Don Manuel se sentía incómodo cuando había de explicar su nacionalismo. Era capaz de disertar durante horas sobre los nacionalismos en general, e incluso sobre el nacionalismo vasco, pero se parapetaba tras lo que tuviera más a mano si se le pedía o simplemente la conversación menos maliciosa acababa poniéndole en el brete de clarificar su propio nacionalismo. ¿Falta de fe? No. Precisamente lo contrario: exceso de fe. O suficiente fe. «Lo nuestro no puede explicarse con palabras», solía deslizar. Con el tiempo, averigüé que sí era capaz de explicar con palabras lo nuestro, pero no lo suyo. En esto también se exigía demasiado a sí mismo. La desarmonía entre la razón, con sus inútiles palabras, y su sentimiento lo zarandeó durante toda su vida.
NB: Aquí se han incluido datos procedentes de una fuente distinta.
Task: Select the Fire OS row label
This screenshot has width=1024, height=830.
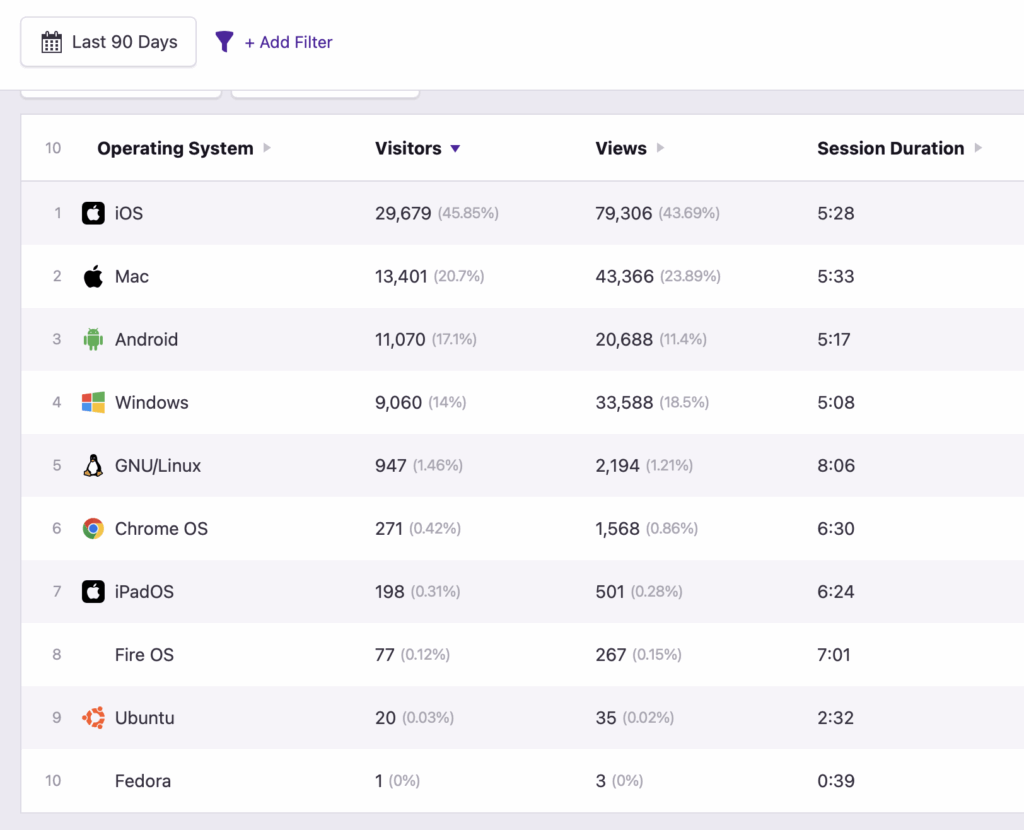Action: 144,654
—Vencieron los Fundadores y perdió Isidora y después su hija. ¿Cómo se llamaba? Fue una deserción histórica, constatada perfectamente con palabras en los libros… Pero a lo largo de los milenios los Fundadores hubieron de cambiar alguna vez para sobrevivir (o simplemente para introducir algún cambio en tanta monotonía), en algún momento de los tiempos se incorporaron para andar a dos patas, y luego aceptaron el fuego y la rueda y el cristianismo… ¿Por qué no ahora el socialismo? Oh, sí, quedará como una traición histórica… ¿Que quiénes son ellos? Usted lo sabe: los únicos que pueden permitirse la oscuridad de invocar la patria como meta de los pueblos.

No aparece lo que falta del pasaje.